Often dissolution studies are conducted using paddle and basket apparatuses. However, testing using these apparatuses has shown significant frustrations in obtaining relevant results with acceptable variability (reproducibility).

 Significant literature is available describing the flaws of these two apparatuses. One such flaws is that, although generally assumed, these apparatuses have never been validated for their intended purpose i.e., obtaining relevant and reproducible results.

 Even though these flaws are generally recognized, these apparatuses are in use as a “tradition” because these are the ones most commonly suggested and employed in the past. Another reason of their continued use is an apparent and unfortunate twist in the objective of the dissolution testing. That is, rather than evaluating dissolution characteristics of a product, it is often suggested to establish the experimental conditions that show the desired dissolution characteristics. Thus, there is a large waste of human and financial recourses in developing drug and product dependent procedures.

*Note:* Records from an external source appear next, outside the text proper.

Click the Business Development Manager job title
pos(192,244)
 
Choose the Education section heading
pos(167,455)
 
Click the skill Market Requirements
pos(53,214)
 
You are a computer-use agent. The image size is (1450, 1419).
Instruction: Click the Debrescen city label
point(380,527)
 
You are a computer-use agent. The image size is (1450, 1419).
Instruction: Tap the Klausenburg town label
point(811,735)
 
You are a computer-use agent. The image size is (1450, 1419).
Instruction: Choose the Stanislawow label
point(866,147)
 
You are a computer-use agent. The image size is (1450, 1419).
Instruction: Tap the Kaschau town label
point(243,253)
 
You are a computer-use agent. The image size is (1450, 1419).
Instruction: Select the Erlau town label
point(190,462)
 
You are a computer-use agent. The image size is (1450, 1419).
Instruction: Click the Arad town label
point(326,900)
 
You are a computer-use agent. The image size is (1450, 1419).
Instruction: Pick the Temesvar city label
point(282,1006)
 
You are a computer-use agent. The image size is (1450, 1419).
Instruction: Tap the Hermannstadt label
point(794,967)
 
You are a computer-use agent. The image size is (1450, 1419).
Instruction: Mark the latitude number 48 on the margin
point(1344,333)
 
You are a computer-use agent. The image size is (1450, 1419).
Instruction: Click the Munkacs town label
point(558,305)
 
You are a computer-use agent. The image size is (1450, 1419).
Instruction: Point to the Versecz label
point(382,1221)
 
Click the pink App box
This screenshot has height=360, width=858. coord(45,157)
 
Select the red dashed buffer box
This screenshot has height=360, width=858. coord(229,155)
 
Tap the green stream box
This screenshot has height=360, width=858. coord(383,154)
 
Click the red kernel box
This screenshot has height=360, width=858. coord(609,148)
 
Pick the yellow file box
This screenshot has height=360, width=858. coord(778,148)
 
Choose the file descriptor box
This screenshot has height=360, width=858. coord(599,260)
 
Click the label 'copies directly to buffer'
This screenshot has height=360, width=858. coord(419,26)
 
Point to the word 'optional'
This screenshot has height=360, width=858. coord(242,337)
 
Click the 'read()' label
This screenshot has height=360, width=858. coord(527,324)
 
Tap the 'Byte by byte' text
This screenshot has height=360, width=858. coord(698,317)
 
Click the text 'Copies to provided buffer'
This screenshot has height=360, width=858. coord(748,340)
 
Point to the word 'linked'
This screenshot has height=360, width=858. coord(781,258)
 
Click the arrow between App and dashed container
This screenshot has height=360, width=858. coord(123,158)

 The practice of obtaining or showing the desired and product dependent dissolution results has no purpose other than rationalizing the continued use of paddle and basket apparatuses.

 To conduct appropriate dissolution studies, one needs to focus on the true objective of the testing i.e., to observe drug dissolution/release characteristics of a product in vivo. With this objective things will start to fall in place. This will allow the analyst to use more efficient apparatuses and simple experimental conditions to obtain useful results.